The range runs from the line containing "Task: Uncheck the" to the last line of the entries. Restate those lines word for word, without the pictures.

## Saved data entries
Start of Block

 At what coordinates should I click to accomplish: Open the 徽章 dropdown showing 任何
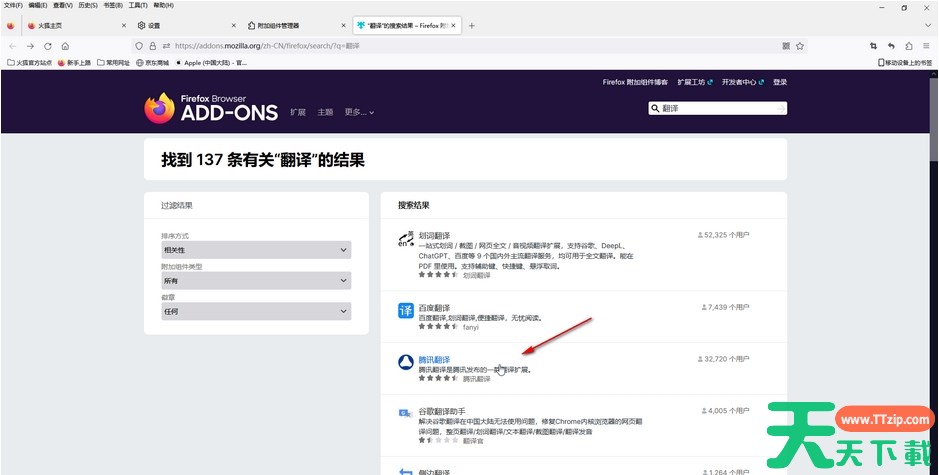(256, 311)
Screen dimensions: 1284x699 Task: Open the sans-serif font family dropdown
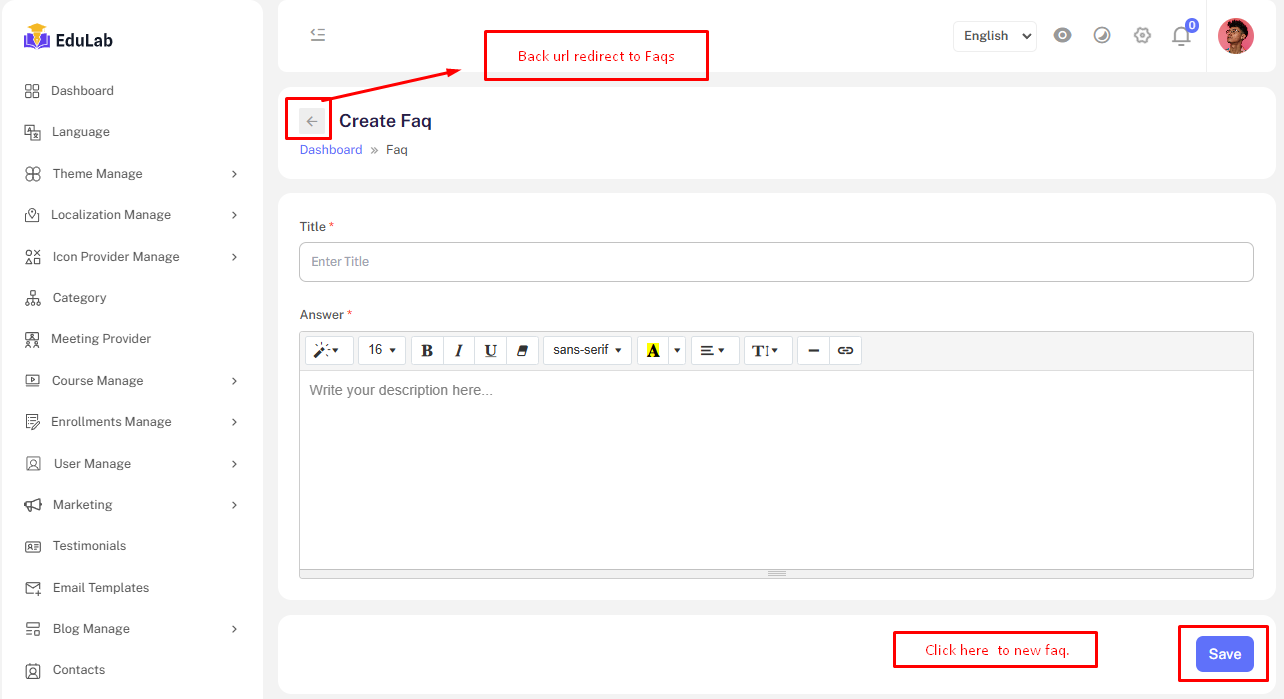tap(587, 350)
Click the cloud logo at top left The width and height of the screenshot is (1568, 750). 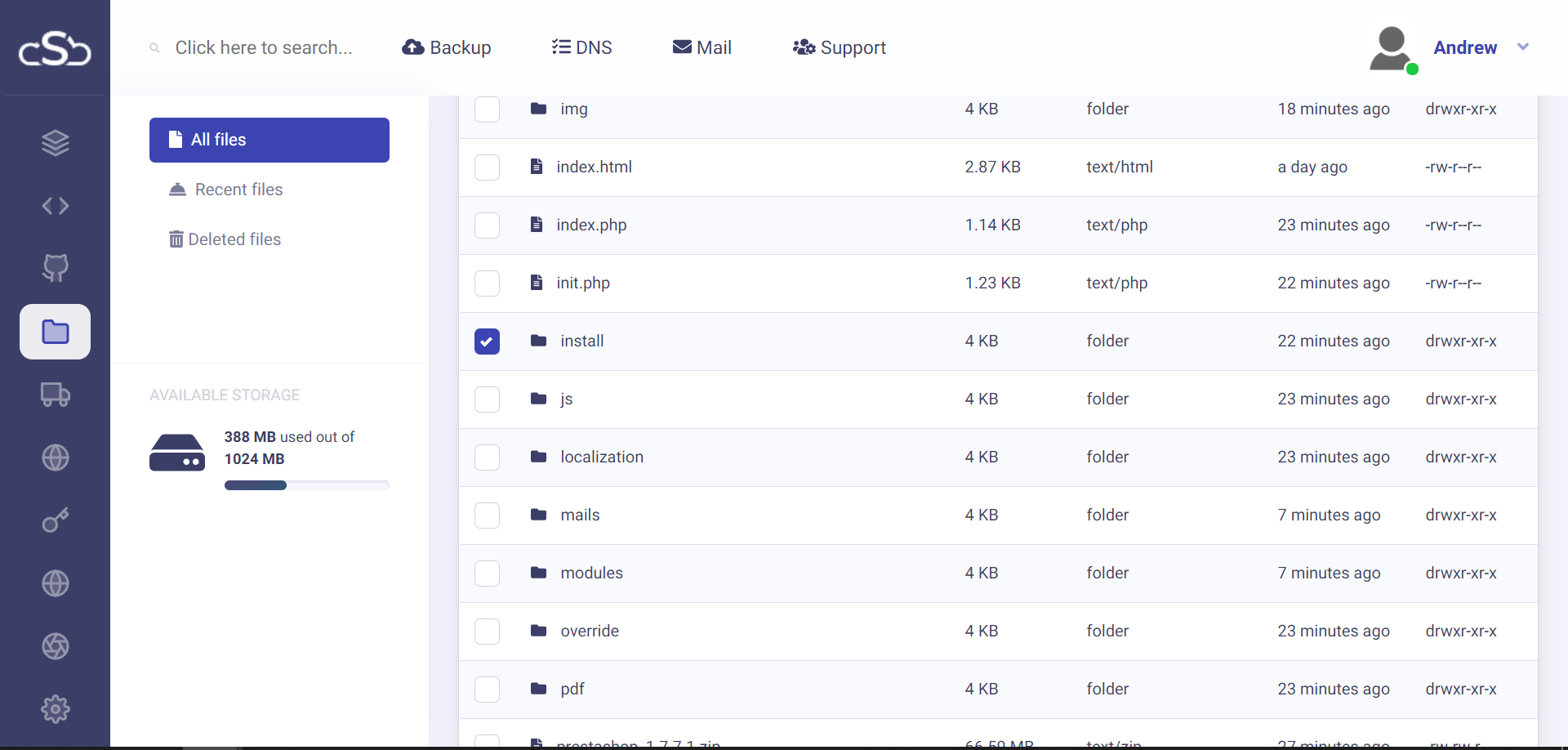[55, 49]
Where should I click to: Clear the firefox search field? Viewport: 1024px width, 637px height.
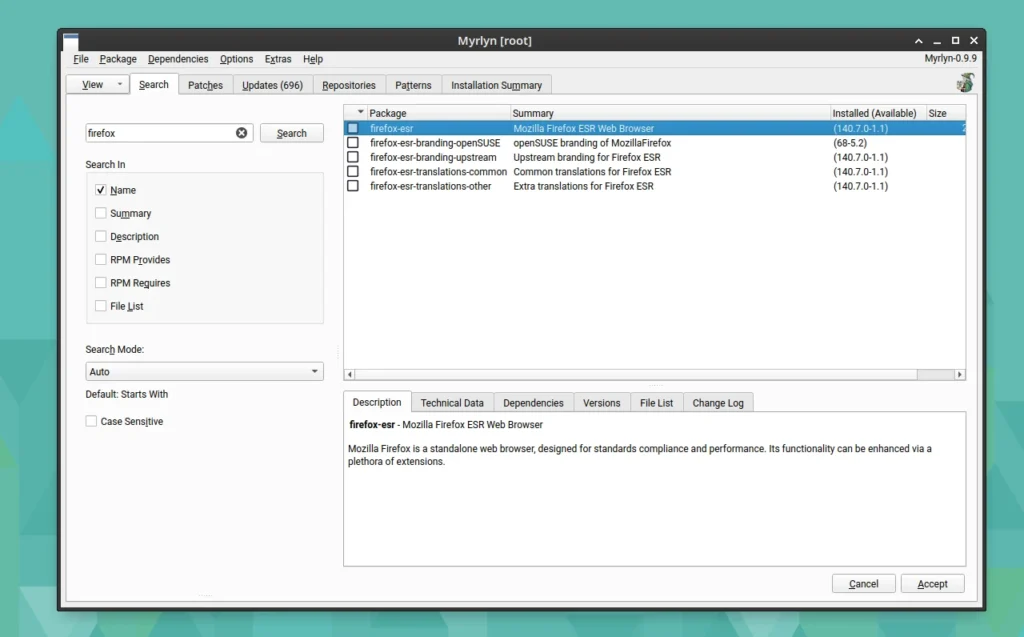click(x=240, y=132)
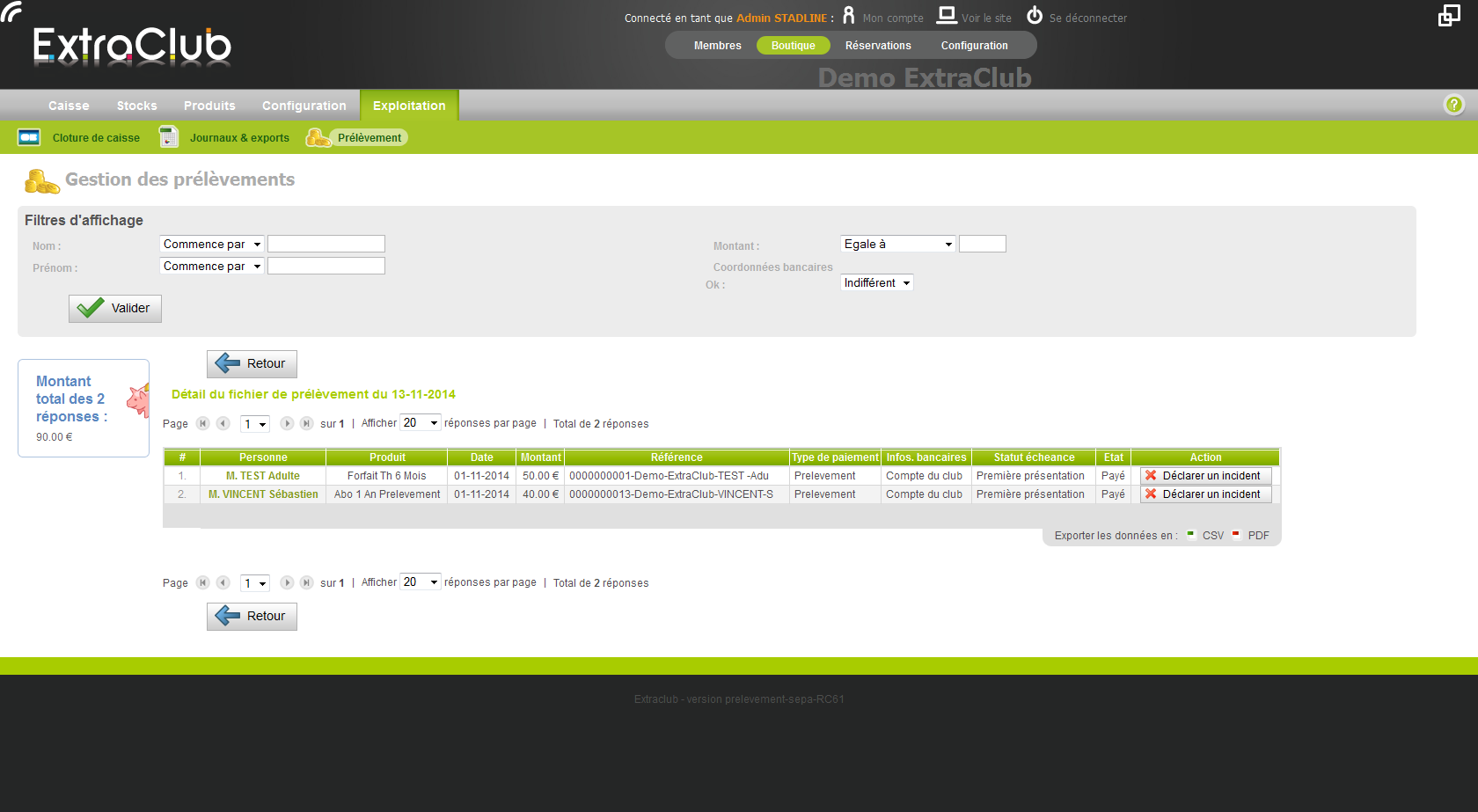Click the Voir le site laptop icon
Screen dimensions: 1478x812
(x=947, y=15)
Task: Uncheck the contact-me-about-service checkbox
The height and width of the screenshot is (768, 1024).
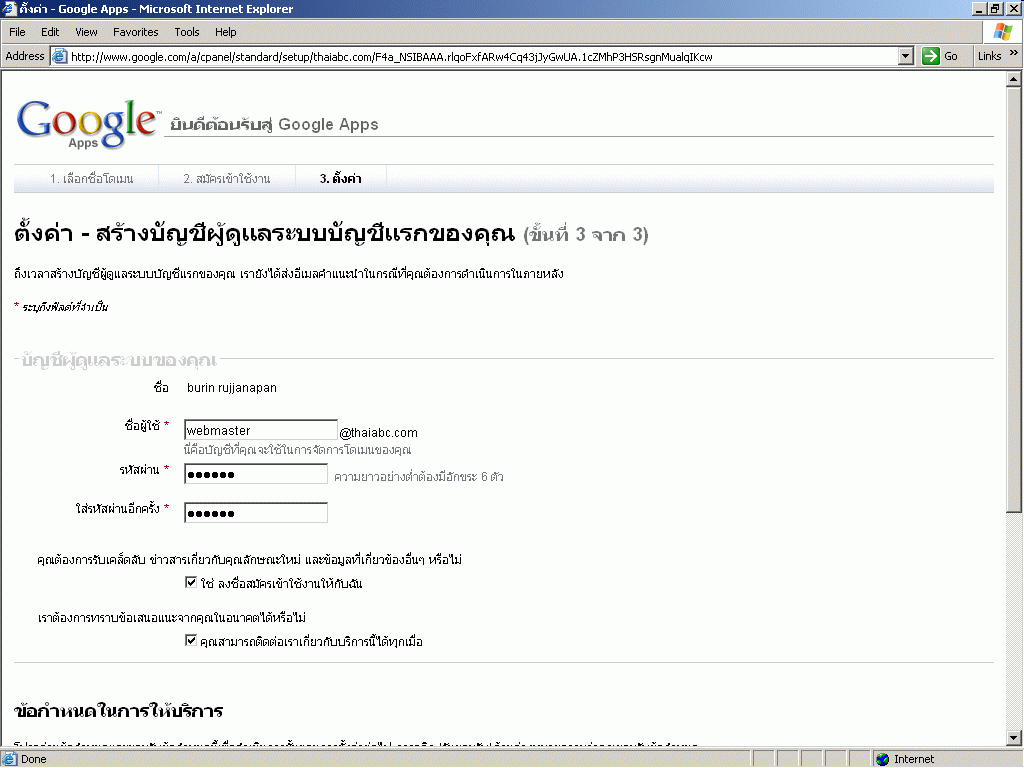Action: tap(191, 640)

End of Block

## Exercise solution
Task: Uncheck the contact-me-about-service checkbox
The height and width of the screenshot is (768, 1024).
Action: tap(191, 640)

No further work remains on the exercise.